## Recorded data
+++

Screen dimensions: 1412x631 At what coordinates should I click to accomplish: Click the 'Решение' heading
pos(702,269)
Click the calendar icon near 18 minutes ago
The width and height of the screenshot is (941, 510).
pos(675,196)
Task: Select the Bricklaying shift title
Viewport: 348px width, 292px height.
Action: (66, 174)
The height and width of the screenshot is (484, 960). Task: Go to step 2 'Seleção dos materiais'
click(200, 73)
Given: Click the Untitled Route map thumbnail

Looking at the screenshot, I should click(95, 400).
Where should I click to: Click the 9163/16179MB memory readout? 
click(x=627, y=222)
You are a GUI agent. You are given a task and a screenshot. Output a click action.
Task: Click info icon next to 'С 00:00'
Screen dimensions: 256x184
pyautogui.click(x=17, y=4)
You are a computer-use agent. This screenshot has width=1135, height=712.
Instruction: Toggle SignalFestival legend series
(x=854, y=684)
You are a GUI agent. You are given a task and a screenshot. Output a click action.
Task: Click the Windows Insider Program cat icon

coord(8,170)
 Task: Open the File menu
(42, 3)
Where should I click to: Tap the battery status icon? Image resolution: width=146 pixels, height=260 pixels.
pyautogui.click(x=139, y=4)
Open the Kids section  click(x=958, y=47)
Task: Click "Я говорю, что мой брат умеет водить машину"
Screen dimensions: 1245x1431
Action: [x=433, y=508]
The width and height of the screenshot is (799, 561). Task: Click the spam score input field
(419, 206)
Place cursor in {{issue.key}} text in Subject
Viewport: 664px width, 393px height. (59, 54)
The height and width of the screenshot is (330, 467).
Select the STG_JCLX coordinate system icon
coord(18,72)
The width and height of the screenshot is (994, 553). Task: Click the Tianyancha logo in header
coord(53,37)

+++

## Exercise prompt
Transcribe exactly, and only, the lines from the one bearing "The width and height of the screenshot is (994, 553)." through the last line of the entries, counting both.

## Final answer
The width and height of the screenshot is (994, 553). Task: Click the Tianyancha logo in header
coord(53,37)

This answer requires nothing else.